Les faits divers récents, marqués par des empoisonnements et des dissimulations de corps, remettent sur le devant de la scène une question récurrente : la femme criminelle présente‑t‑elle des caractéristiques psychologiques communes ? Si aucun profil unique ne saurait résumer la complexité de chaque trajectoire individuelle, des constantes émergent des analyses cliniques et des observations judiciaires.
Des modes opératoires souvent indirects
Contrairement à une idée reçue, la criminalité féminine ne se conforme pas aux mêmes schémas que celle des hommes. Les statistiques et les études de cas montrent que les femmes ont davantage recours à des méthodes « douces » ou différées pour passer à l’acte. L’empoisonnement, par exemple, apparaît comme l’une des voies privilégiées, car il permet d’agir sans confrontation directe et de maintenir une apparence de normalité. La dissimulation du corps, lorsqu’elle a lieu, s’inscrit souvent dans une logique de dissimulation de la preuve, mais aussi parfois de mise en scène destinée à brouiller les pistes. Ces gestes, loin d’être improvisés, témoignent d’une planification minutieuse et d’une capacité à gérer l’urgence de la découverte.

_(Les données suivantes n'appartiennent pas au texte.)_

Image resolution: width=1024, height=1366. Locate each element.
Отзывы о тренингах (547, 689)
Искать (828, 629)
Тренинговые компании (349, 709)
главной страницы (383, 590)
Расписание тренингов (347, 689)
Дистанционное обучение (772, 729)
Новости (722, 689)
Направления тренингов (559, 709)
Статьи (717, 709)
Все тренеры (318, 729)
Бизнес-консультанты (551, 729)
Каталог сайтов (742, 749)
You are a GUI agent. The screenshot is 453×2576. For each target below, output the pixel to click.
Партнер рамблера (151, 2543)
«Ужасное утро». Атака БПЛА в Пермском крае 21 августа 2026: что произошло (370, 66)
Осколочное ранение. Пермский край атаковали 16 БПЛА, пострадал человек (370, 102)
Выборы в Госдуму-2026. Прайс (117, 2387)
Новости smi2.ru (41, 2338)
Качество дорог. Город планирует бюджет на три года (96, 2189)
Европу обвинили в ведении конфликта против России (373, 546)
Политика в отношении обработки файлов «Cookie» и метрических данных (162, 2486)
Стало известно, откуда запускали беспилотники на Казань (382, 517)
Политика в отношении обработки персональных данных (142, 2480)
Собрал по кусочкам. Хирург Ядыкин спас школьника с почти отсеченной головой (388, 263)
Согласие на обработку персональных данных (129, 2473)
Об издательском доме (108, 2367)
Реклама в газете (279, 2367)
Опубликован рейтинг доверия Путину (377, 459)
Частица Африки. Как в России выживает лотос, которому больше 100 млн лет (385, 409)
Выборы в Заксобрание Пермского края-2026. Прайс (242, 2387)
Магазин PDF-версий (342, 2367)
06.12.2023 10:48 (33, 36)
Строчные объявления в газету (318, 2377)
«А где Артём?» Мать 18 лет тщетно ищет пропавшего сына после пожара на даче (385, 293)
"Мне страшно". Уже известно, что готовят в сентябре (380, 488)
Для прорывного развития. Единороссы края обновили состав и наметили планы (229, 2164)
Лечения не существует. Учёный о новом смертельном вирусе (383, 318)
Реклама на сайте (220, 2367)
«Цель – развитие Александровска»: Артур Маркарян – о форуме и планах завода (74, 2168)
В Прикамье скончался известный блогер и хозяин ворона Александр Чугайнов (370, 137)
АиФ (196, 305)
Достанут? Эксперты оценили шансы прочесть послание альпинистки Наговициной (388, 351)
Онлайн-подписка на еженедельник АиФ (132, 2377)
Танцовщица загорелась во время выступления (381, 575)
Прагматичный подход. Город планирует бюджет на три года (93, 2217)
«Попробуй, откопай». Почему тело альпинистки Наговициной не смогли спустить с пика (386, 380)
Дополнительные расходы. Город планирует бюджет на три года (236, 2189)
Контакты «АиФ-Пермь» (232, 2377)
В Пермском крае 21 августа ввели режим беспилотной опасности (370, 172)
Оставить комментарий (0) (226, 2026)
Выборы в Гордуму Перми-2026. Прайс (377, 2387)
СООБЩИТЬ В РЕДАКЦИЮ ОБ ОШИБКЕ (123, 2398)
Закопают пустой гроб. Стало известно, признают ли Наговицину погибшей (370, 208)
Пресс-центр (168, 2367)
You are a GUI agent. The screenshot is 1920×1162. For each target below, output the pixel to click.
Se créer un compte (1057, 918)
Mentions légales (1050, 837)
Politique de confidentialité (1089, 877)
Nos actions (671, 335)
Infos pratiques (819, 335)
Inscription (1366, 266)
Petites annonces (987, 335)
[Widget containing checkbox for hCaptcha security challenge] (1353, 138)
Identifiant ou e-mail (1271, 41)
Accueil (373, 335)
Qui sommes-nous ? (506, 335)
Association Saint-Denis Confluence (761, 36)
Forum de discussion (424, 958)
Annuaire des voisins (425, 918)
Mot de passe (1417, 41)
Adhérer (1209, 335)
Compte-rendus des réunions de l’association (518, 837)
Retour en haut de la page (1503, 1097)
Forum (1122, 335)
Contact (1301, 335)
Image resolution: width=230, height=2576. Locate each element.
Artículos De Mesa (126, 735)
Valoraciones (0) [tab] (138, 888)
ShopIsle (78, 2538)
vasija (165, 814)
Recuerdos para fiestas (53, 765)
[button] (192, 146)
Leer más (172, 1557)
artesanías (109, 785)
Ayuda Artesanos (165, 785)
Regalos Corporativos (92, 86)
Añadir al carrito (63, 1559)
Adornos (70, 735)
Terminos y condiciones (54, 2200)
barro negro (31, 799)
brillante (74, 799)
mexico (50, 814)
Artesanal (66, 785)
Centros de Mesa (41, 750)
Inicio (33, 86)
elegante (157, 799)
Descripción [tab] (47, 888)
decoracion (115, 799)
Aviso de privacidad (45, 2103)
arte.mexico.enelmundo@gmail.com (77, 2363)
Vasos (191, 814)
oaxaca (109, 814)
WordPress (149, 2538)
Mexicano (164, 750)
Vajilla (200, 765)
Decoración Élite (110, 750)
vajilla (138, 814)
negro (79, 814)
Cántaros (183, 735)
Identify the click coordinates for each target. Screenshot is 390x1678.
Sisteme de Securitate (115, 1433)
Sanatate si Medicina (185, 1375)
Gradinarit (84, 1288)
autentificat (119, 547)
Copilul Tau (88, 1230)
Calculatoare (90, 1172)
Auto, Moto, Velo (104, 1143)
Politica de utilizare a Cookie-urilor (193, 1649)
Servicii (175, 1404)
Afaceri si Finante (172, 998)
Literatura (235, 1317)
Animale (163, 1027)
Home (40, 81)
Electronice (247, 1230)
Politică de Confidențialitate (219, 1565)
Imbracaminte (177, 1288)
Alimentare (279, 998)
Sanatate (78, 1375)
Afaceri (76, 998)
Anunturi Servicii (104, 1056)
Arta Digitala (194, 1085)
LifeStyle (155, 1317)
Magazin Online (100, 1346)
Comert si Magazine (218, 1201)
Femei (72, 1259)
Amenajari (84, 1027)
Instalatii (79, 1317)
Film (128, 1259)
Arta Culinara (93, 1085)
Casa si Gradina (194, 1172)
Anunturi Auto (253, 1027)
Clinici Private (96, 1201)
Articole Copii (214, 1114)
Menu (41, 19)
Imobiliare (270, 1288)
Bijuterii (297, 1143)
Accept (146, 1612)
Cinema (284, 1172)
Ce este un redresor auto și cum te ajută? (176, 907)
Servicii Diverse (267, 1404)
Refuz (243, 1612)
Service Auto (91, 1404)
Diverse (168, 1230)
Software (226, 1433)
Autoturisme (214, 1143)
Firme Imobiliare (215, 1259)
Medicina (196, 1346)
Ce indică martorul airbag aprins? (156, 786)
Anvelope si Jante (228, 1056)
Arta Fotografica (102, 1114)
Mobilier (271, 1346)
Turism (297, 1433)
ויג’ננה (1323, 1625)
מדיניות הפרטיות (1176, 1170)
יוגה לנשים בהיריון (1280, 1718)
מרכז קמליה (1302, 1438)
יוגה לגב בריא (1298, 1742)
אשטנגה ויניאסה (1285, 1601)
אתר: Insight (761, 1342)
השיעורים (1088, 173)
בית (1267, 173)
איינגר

Les ressorts psychologiques : contrôle, vengeance, attachement pathologique
Les spécialistes qui ont travaillé sur ces dossiers pointent plusieurs ressorts récurrents. Le besoin de contrôle sur autrui — souvent exercé au sein du cercle familial ou conjugal — est fréquemment cité. La vengeance, qu’elle soit réactive ou construite sur le long terme, constitue un autre moteur puissant. Certaines affaires révèlent enfin un attachement pathologique à la victime, qui rend le passage à l’acte paradoxal : tuer pour ne pas perdre. Ces motivations ne sont pas exclusives, et se combinent parfois avec des troubles psychiatriques préexistants, tels que des états dépressifs sévères, des syndromes de stress post‑traumatique ou des personnalités borderline.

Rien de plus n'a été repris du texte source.